Working at PhotoPlus Expo last week, I had the pleasure of working with Ashley, one of the PR folks who I don’t often get to spend time with.  Ashley has quite a strong work ethic, and was in the booth working it for most of the show.  She, unlike me, never had to take a “moment” at the end of the aisle and get off her aching feet.  I’d like to add in my defense that she’s younger than me, but you probably guessed that.

Anyhow, Ashley told me her “sales pitch” to customers coming in the booth looking at our books was “What do you want to do better?”  Not only did she serve to engage the customer in a dialog (most of these attendees were die hard NYers, who don’t dialog unless forced to) but she immediately connected them with a promise for our books.  Most of them said they wanted to take better pictures – often of their kids, or of scenery on an upcoming trip. 

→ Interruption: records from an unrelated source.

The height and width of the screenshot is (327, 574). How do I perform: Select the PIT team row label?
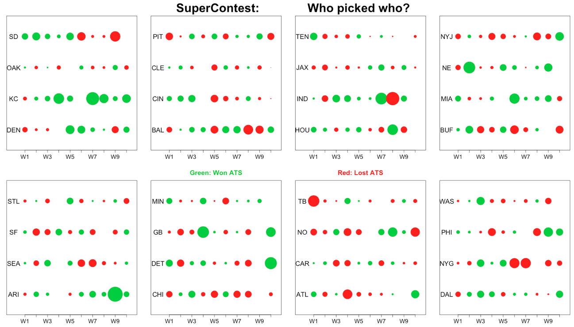(x=158, y=37)

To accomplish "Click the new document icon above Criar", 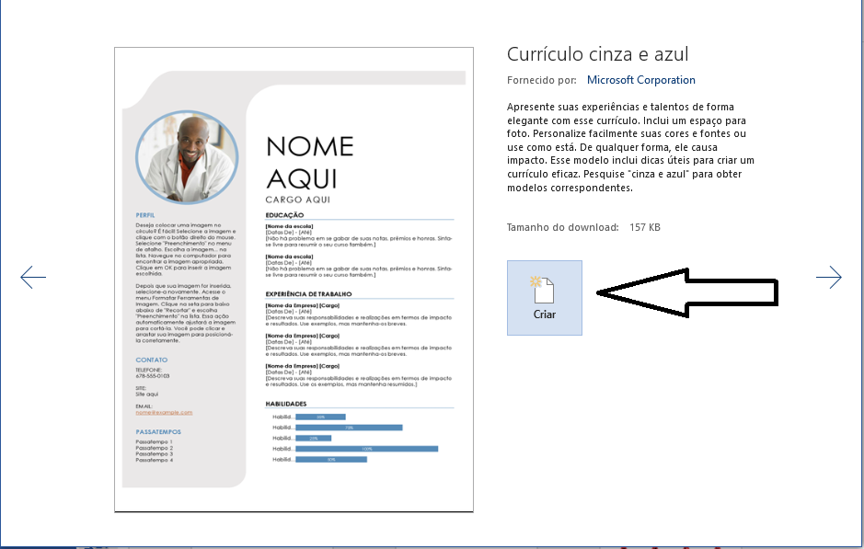I will tap(544, 288).
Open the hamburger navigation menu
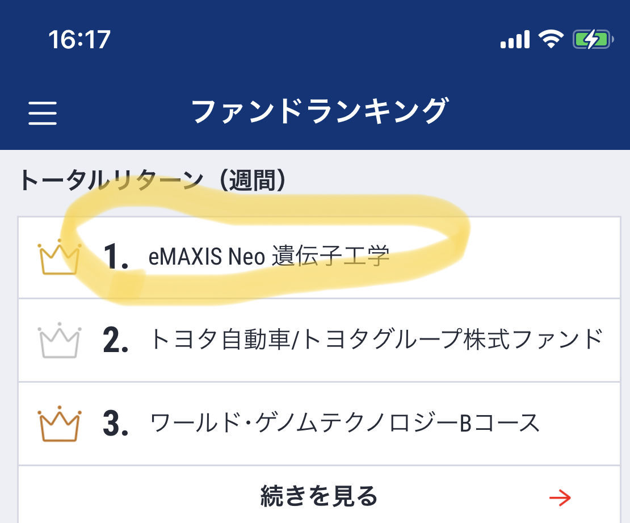 (x=44, y=113)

It got me thinking.  Shouldn’t that be a promise fulfilled of any of our books?  That you want to do something better, and we show you a way to do that?  It’s simplicity defined, but I cannot count how many times I’ve evaluated a book project or picked up a new title and haven’t immediately been able to articulate how the book was going to help someone do something better.  If I can’t figure it out, the customer probably won’t be able to either.  It’s got to be at the root of every sales pitch, every proposal.  It’s the reason that we do what we do, and it’s going to be a mantra of mine for some time to come. 

I for one want to do a lot of things better.  I want to take better pictures of my kids.   When Little IT turned one, my co-worker/good friend’s husband came to our house to take portraits of her.  I was a little wary, since his primary profession at the time was tabloid paparazzi.  In spite of that, or maybe because of that, his pictures were fun, moving, whimsical and utterly endearing.  One shot of her in front of a blue/pink muslin background hangs as a 30 x 40 print in my bedroom.  I want to be able to do a print of similar quality of IT Boy.  I have access to the equipment, now I need the knowledge.  I’ve got the new Photoworkshop books on my bedside, so it’s time to get cracking. 

So I ask you – what is it that you want to do better, and how are you going to do it?